Arak-arakan kuda penari ini menjadi puncak perayaan Maulid Nabi Muhammad SAW dan khataman Al-Qur'an di Tanah Mandar. Mengutip dari indonesiakaya.com, nama sayyang pattuduq berasal dari bahasa Mandar.
Sayyang berarti kuda, sedangkan pattuduq berarti menari. Saat membawa si anak, kuda akan menari dengan menggoyangkan kepala dan kedua kaki depannya, mengikuti irama tabuhan rebana.
Advertisement
Baca Juga
Berada di atas punggung kuda, ada seorang perempuan berpakaian adat Mandar (pokko) duduk dengan anggun. Wanita yang disebut pissawe itu ditemani bocah laki-laki berpakaian ala Arab dengan gamis panjang.
Berada di belakang pissawe, duduk anak-anak yang telah khatam Al-Qur’an. Anak perempuan mengenakan kerudung pandawara, sedangkan anak laki-laki mengenakan sorban dan gamis.
Pissawe yang merupakan simbol tradisi ini harus menaiki kuda dengan anggun tanpa menyentuh tanah. Selama arak-arakan, pissawe harus mempertahankan posisi duduknya yang anggun.
Tradisi sayyang pattuduq memiliki beberapa versi terkait asal-usulnya. Versi pertama mengatakan bahwa tradisi ini telah dimulai sejak abad ke-14, tepatnya pada masa pemerintahan raja pertama Kerajaan Balanipa, Imayambungi, yang bergelar Todilaling.
Versi lain yang lebih kuat mengatakan bahwa tradisi sayyang pattuduq muncul seiring dengan masuknya agama Islam ke wilayah Kerajaan Mandar. Menurut Muhammad Ridwan Alimuddin dalam buku 'Polewali Mandar: Alam, Budaya, Manusia', tradisi sayyang pattuduq diperkirakan bermula pada abad ke-16.
Masa tersebut bertepatan dengan masuknya Islam sebagai agama resmi di beberapa Kerajaan Mandar. Awalnya, tradisi ini hanya berkembang di lingkungan istana.
Sejak awal dilaksanakan, tradisi ini memang menjadi bagian dari perayaan Maulid Nabi Muhammad SAW. Adapun pemilihan kuda sebagai sarana pertunjukan dilatarbelakangi oleh cerita kuda sebagai alat transportasi utama pada masa itu.

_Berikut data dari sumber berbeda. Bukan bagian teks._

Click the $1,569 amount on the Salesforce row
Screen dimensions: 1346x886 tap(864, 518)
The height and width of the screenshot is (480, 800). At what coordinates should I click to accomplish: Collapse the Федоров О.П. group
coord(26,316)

Sebelum agama Islam masuk di Tanah Mandar, kuda menjadi simbol kekerasan, kekuasaan, kekuatan, dan kemewahan. Namun setelah masuknya Islam, kuda mulai dilatih dan dididik sebagai media pendidikan.

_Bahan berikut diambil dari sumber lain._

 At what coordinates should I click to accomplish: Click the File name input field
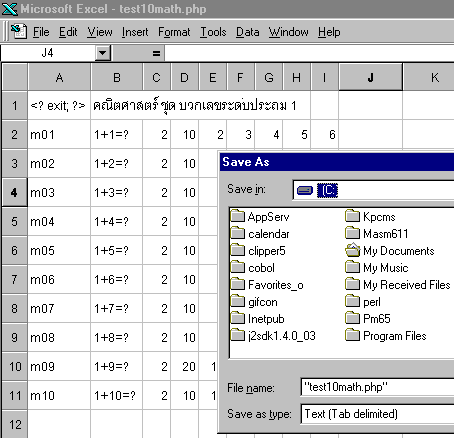(x=377, y=387)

Bahkan, para santri di pesantren-pesantren diwajibkan melatih dan mendidik kuda. Kepiawaian santri dalam melatih kuda hingga patuh dianggap sebagai sebuah keberhasilan, terlepas dari ia telah menyelesaikan seluruh pengajian.
Dari sinilah, sayyang pattuduq mulai berkembang di lingkungan istana kerajaan hingga disakralkan. Pertunjukan ini awalnya hanya digelar pada upacara perayaan maulid Nabi Muhammad SAW, tetapi kemudian berkembang menjadi perayaan bagi anak-anak yang telah khatam Al-Qur’an di setiap kampung di Sulawesi Barat.
Arak-arakan perayaan hafalan Al-Qur’ansayyang pattuduq yang merupakan tradisi arak-arakan kuda penari ini biasanya digelar setelah 12 Rabiul Awal. Acara ini melibatkan puluhan hingga ratusan kuda penari.